The use of GHB has been clinically shown to increase hGH levels by up to sixteen times baseline measurement within an hour, probably making GHB the most potent oral agonist of growth hormone. Too much GHB can place the user into a deep sleep, from which they cannot be woken for hours. But when used correctly GHB can improve libido, muscle mass, alcohol withdrawal and sleep. Only take GHB at night before bed, avoid any alcohol, and also AVOID use if you suffer from epilepsy (or other seizures), cardiovascular problems, severe hypertension or Cushing's disease. Also avoid if you are using CNS (central nervous system) depressants, such as Valium ®. Look at the chart to see a figure depicting the increase of HGH levels during sleep under the influence of GHB (compared to placebo).

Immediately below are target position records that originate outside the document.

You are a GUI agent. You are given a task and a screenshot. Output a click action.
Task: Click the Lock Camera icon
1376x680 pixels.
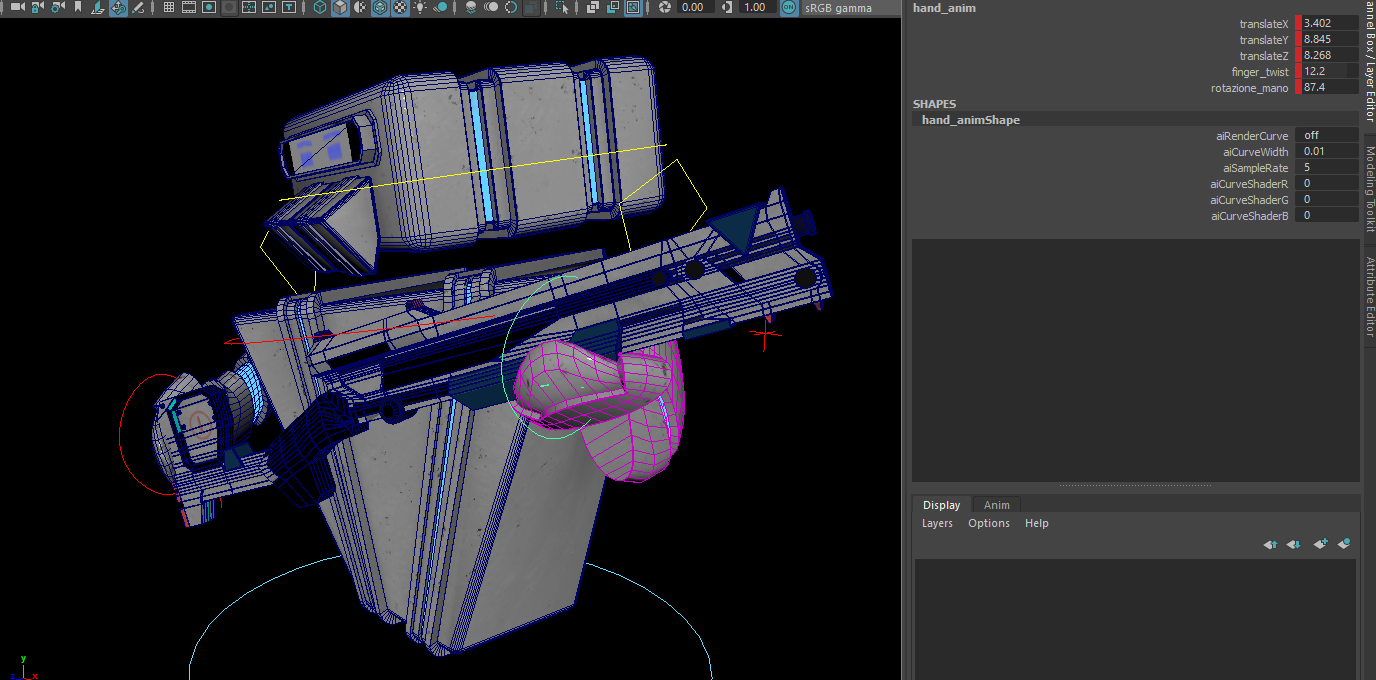[x=38, y=7]
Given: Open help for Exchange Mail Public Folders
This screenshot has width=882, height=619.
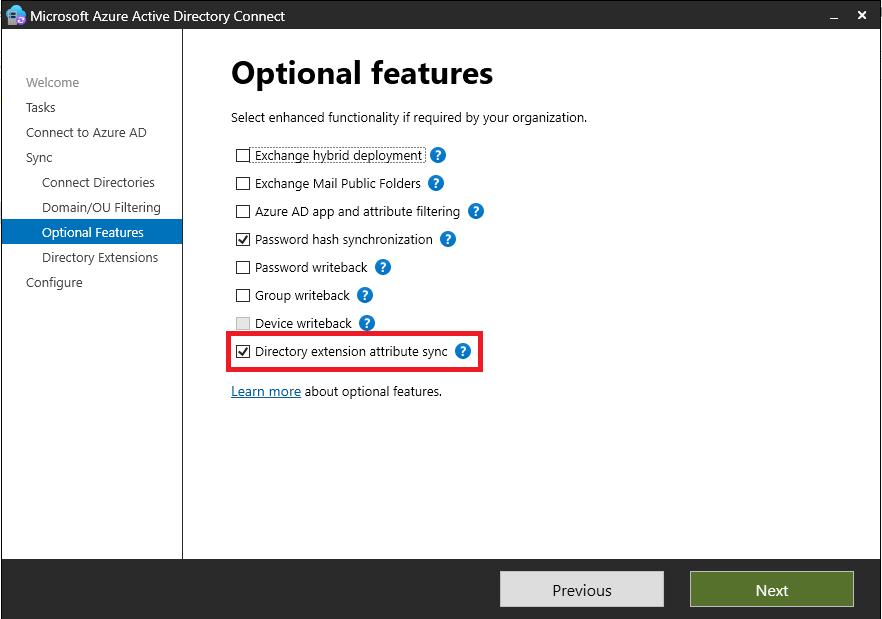Looking at the screenshot, I should coord(436,184).
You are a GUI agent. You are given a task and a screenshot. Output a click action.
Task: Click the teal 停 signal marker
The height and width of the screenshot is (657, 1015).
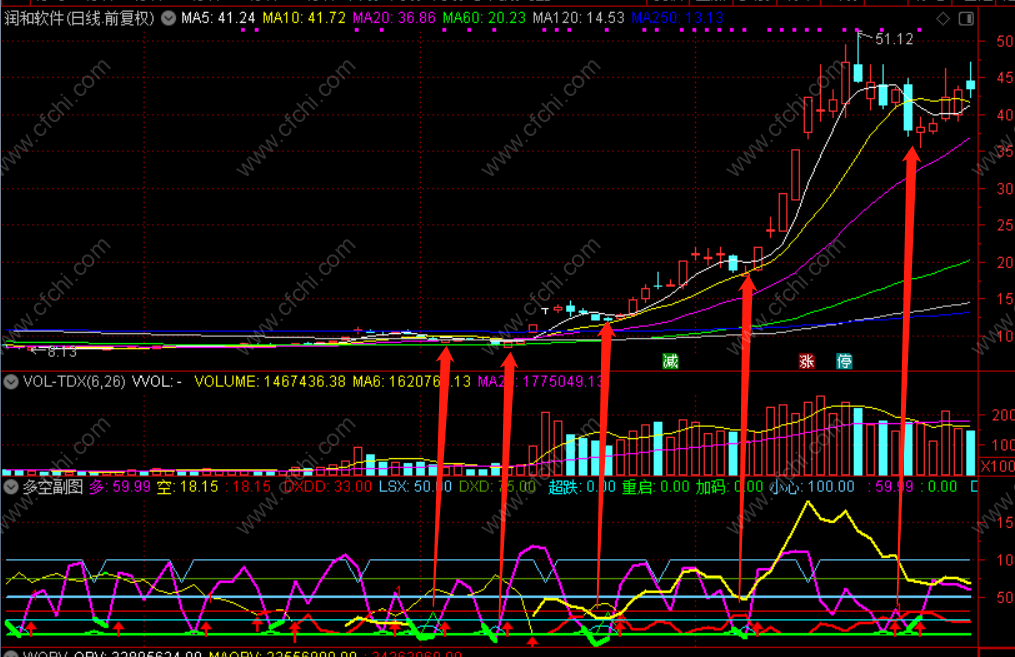click(x=844, y=361)
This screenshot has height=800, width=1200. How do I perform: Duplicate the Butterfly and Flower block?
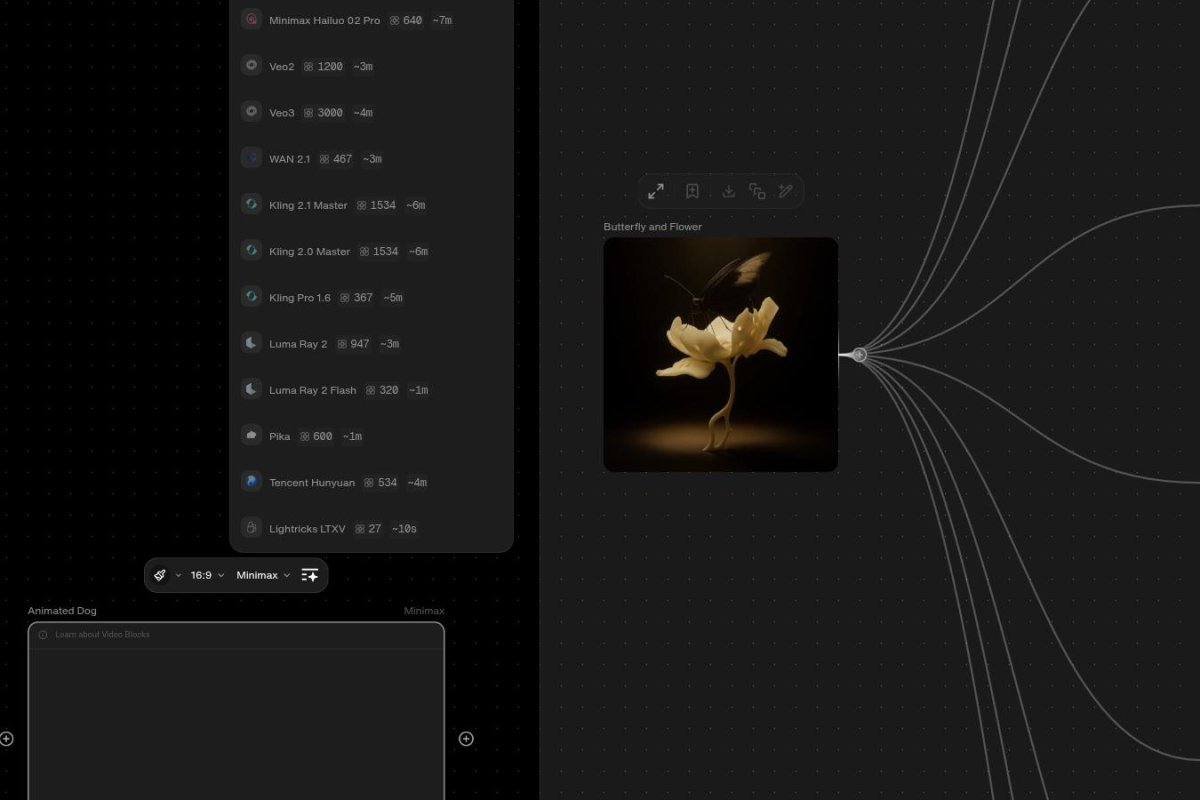pyautogui.click(x=757, y=191)
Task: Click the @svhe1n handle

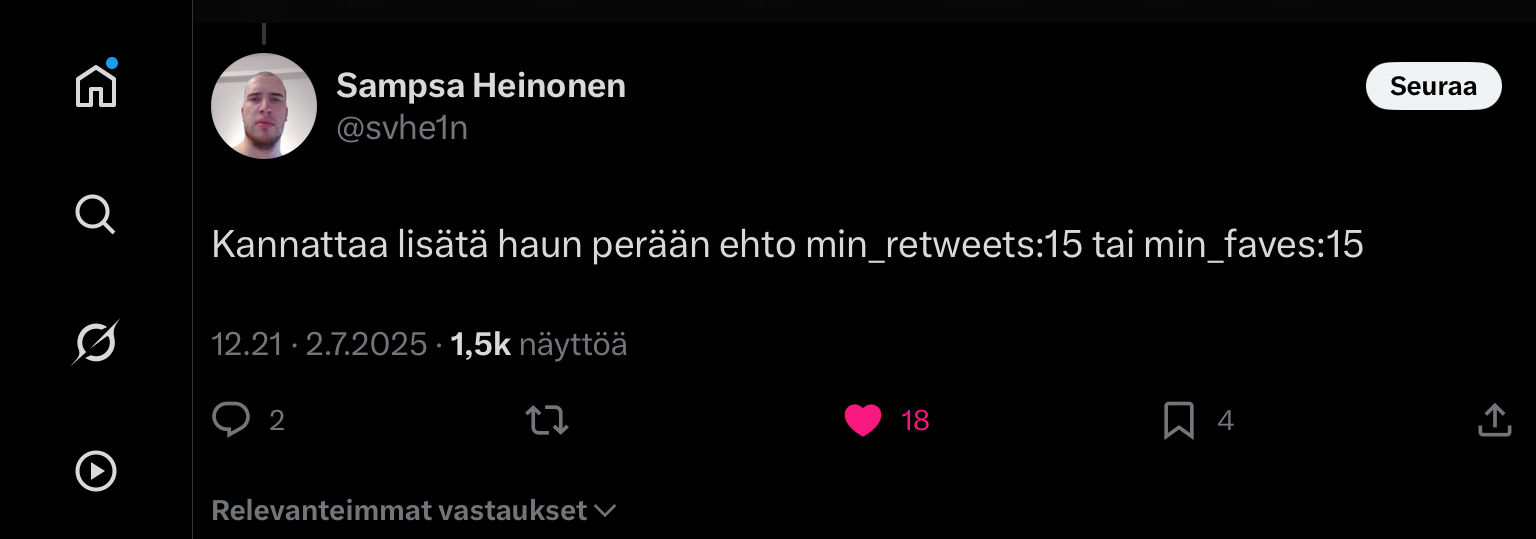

Dosages are wide ranging depending upon sex, body-weight (less Kg body weight /less mg dosage) and hypersensitivity.
As an approximate guide they are as follows; alcohol withdrawal 50mg to 150mg three times daily; energy enhancement 250mg to 500mg as required; libido enhancement 400mg to 800mg before sex; sleep 800mg to 1500mg; hGH release 1000mg to 2500mg before bed.
Always build up doses slowly over days to find your requirement.
With regard to the sodium based GHB powder (Genetika ®), this should be mixed with juice and consumed on an empty stomach. Each level supplied 1ml spoon is equal to 350mg.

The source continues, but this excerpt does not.